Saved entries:

------------------------------------

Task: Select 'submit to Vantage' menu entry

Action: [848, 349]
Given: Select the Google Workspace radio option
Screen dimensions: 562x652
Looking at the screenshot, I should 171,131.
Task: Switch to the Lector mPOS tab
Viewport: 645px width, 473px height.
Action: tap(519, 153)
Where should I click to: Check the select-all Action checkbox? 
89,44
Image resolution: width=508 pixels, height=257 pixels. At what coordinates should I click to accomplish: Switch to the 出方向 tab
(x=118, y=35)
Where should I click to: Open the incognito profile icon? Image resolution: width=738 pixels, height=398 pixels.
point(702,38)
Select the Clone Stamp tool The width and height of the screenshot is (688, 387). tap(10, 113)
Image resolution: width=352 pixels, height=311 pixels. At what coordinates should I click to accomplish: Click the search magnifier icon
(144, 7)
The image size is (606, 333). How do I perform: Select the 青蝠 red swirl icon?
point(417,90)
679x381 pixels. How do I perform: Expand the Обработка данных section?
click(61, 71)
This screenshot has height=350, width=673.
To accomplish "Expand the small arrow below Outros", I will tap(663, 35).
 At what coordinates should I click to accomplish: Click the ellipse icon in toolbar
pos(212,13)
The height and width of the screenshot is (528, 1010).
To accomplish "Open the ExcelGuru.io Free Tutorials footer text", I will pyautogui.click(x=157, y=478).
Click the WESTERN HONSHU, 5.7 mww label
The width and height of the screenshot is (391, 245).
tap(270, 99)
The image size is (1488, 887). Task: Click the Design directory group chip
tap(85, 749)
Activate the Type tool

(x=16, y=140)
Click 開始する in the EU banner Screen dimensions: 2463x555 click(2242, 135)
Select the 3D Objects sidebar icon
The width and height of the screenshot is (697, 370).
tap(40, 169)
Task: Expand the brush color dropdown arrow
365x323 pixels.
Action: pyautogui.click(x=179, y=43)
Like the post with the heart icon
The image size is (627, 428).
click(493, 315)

------------------------------------

▶ **Aim of the exercise**: Set down exactly the lines of the data above, beginning with the line that has "Click 開始する in" and ending with the line that has "Task: Expand the brush color dropdown arrow", and no others.

▶ **Result for this exercise**:
Click 開始する in the EU banner Screen dimensions: 2463x555 click(2242, 135)
Select the 3D Objects sidebar icon
The width and height of the screenshot is (697, 370).
tap(40, 169)
Task: Expand the brush color dropdown arrow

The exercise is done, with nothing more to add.